文摘Background/Purpose: Severe gastrointestinal dysmotility (GID) impairs patients’ quality of life and is almost uniformly fatal after complications of parenteral nutrition. Intestinal and multivisceral transplants have been used as alternative treatment of these disorders. We studied patients with GID treated with transplantation in our center, and reviewed their outcome to determine the therapeutic efficacy of multivisceral transplants. Methods: The transplant database was searched for patients with GID from 1994 to 2001. We excluded patients with Hirschsprung disease, scleroderma, and diabetic enteropathy. We reviewed explanted organs, histochemistry, and immunohistochemistry and classified cases by etiology. Results: We selected 12 children with GID from 124 patients transplanted. Nine presented before 1 year and 3 started with symptoms between 2 and 8 years.

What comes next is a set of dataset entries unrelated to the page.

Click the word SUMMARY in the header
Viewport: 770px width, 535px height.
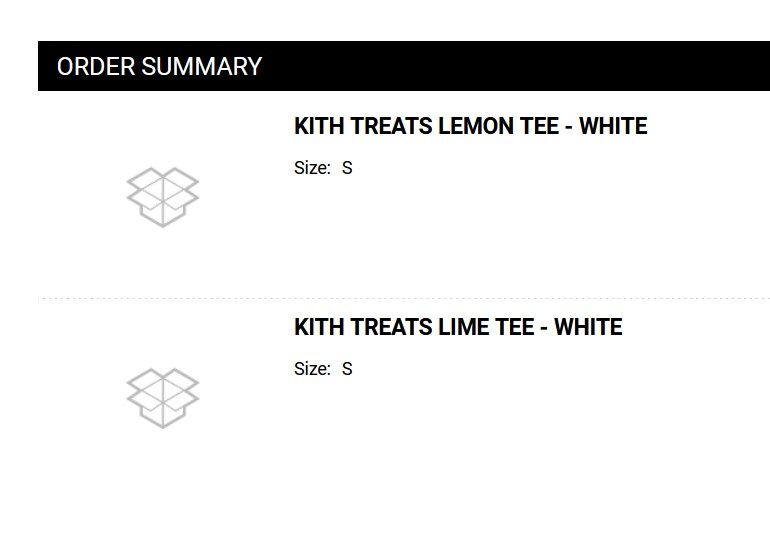[201, 67]
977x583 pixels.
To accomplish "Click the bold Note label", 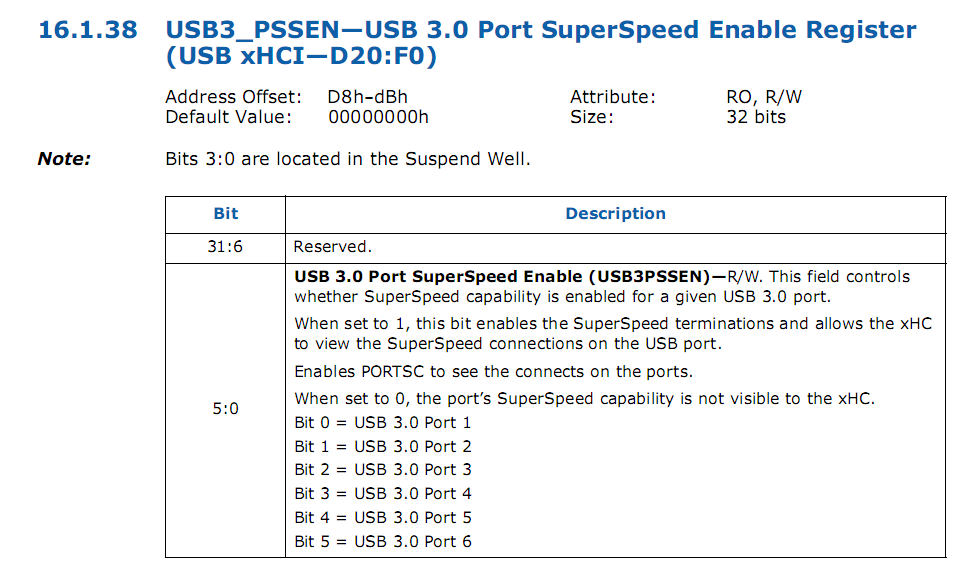I will [64, 159].
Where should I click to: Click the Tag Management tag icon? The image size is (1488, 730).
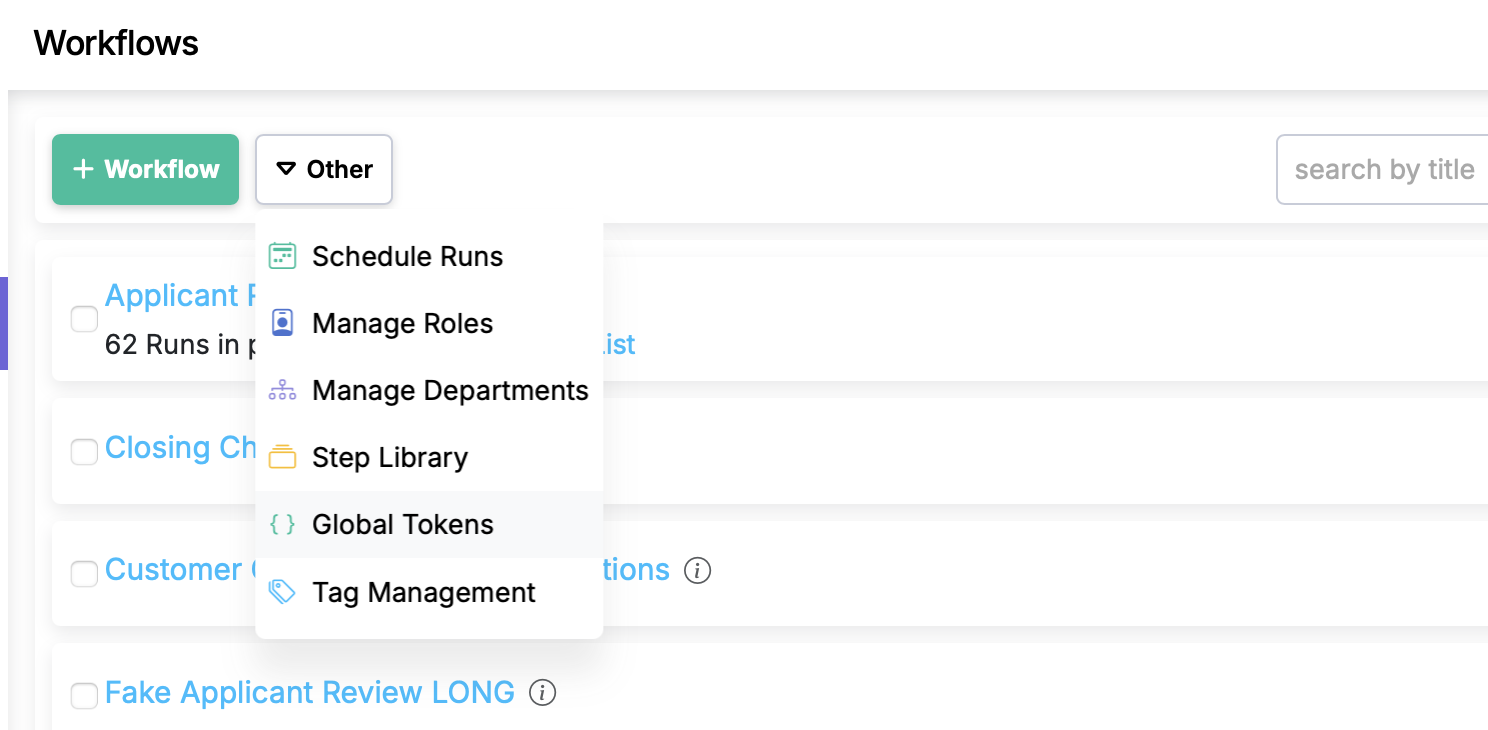[x=283, y=592]
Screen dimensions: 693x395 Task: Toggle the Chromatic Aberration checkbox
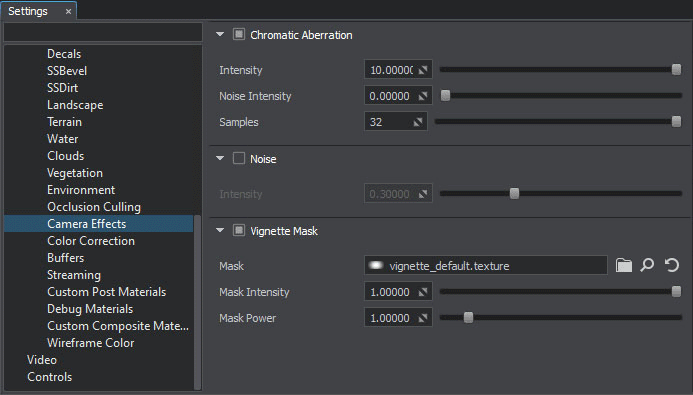point(239,34)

By combined clinical and histopathological features, 6 were classified as megacystis microcolon intestinal hypoperistalsis syndrome, 4 as chronic idiopathic intestinal pseudoobstruction, and 2 as intestinal neuronal dysplasias. Six patients died during the follow-up from 21 to 546 days after transplant. The Kaplan-Meier actuarial survival rates were 66.7% at 1 year and 50% at 3 years. Conclusions: Multivisceral transplantation is a valuable therapeutic alternative for children with severe GID who cannot be adequately managed with parenteral nutrition.